After finding a list of all gas station distance results, sort all gas stations by distance. A few other things to consider:

**1. Sorting complexity. **There are 1000(n) gas stations in Beijing, and the algorithm complexity of ordinary sorting is n*log(n).

**2. Calculation magnitude. **Consider that the car is moving and the data is updated 3 to 5 times per minute. There are millions of cars on the road in Beijing, and maybe thousands looking for gas stations.

**3. Narrow down the scope of the problem. **Starting from the problem, I learned that as long as the nearest gas stations are found, users of gas stations that are far away do not care. So there is no need to sort so many gas station distance results. When it comes to a special category of binary weights, namely "heap", this data structure can only sort out the first few, regardless of the latter. This algorithm is also called small-scale heap sort.
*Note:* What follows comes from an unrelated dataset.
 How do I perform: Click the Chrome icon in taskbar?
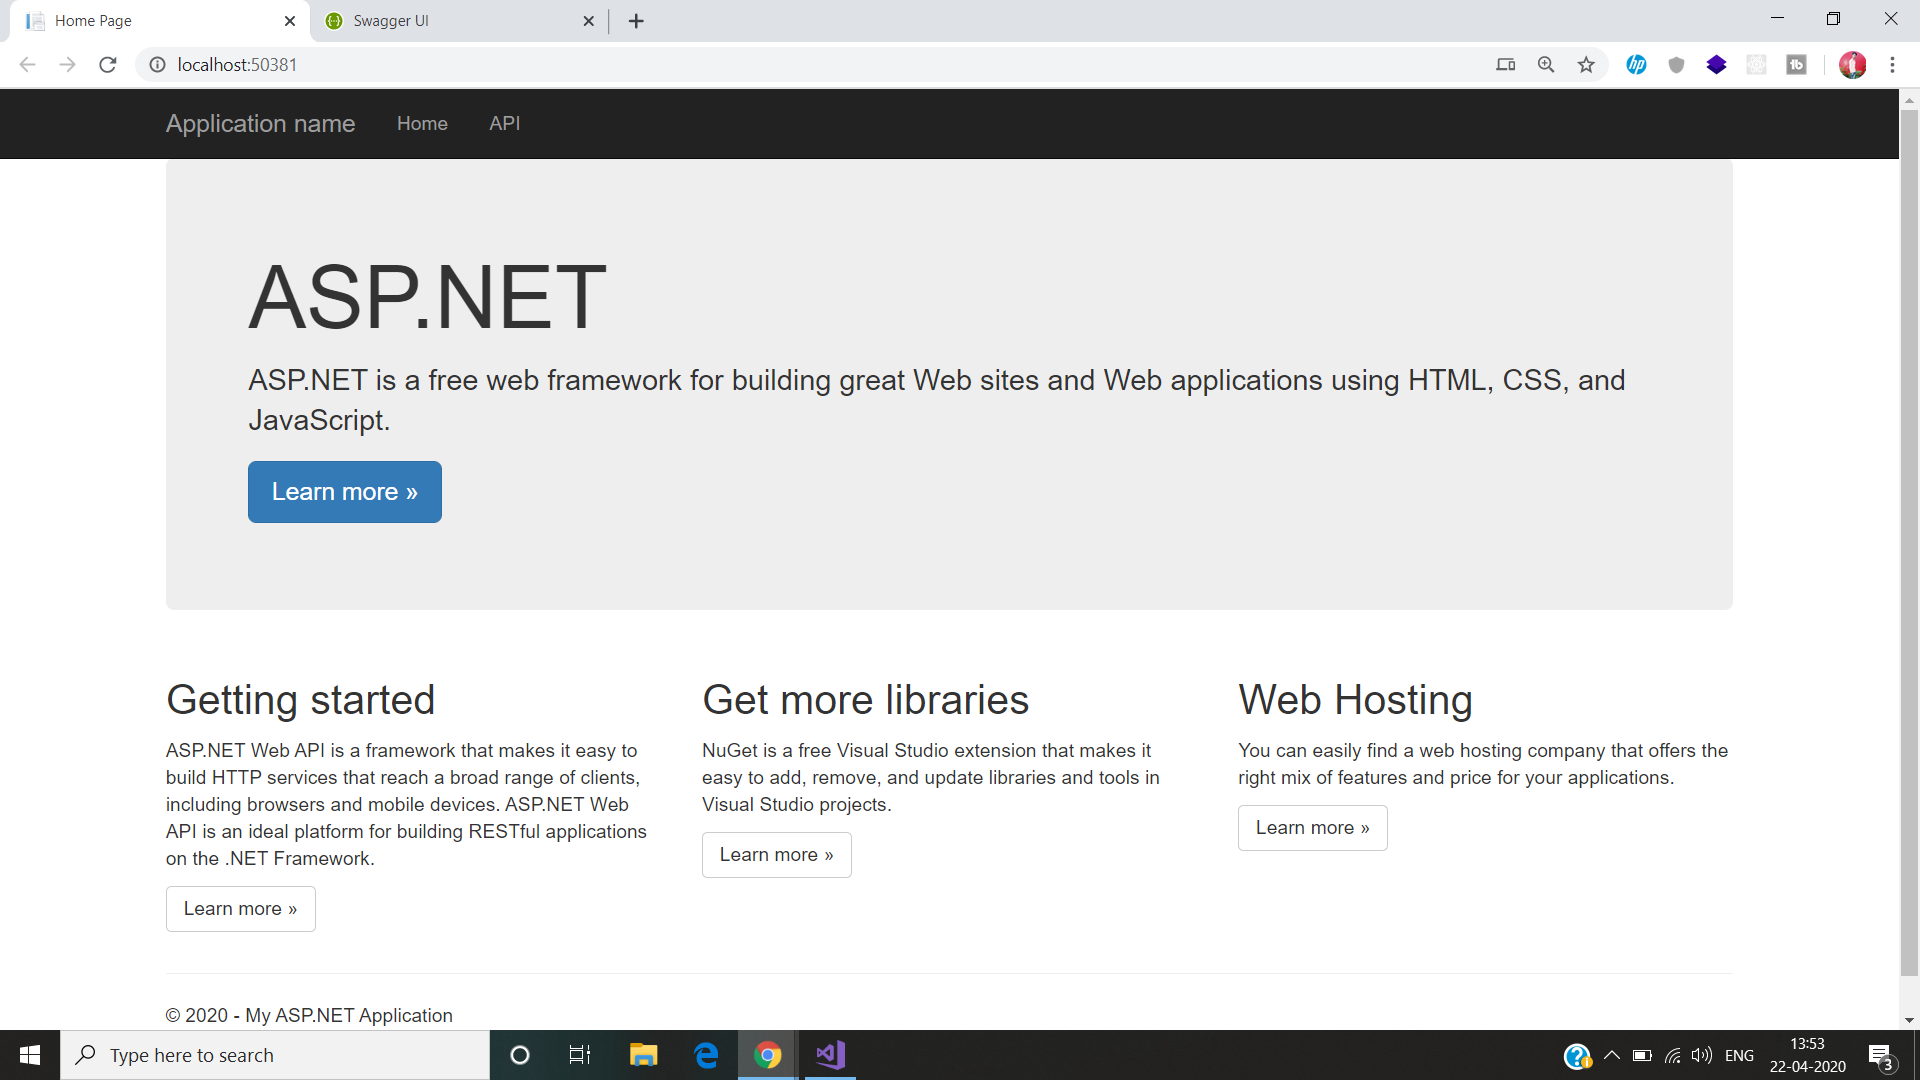[x=766, y=1055]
Note: Using this algorithm, the complexity of calculating the first place is N, and the computational complexity of the second and third places are Log(n). If you only need to find the nearest 10 gas stations, the magnitude of the calculation is about 1000 (1000+x*10), and this algorithm is also called the TopN algorithm.

**Combined with real scenes, continuous optimization:**

Pre-calculation + global optimization: Calculate the point-to-point distances between all intersections in Beijing in advance. When a person wants to find a gas station, the distance calculation becomes the distance from the current position to several nearby intersections. Then calculate the distance from a gas station to the intersection near its location. Since the distance from each intersection point to point is calculated in advance, the result can be calculated by doing several additions.

**The author summarizes several thinking inspirations that this question may bring:**

**1. Don't do useless work.**

**2. Many things follow the same rule.**

It is very important to learn the theory (algorithm), and at the same time to understand why the theory is proposed, what application problems it solves, and then it is all right.

**3. When solving problems, try to avoid subjective assumptions.**

For the gas station question, we have assumed for a long time that the search for a gas station is for my own personal service, and we did not consider it. This assumption is not in the question. If we can't get out of our limitations, we can't optimize further.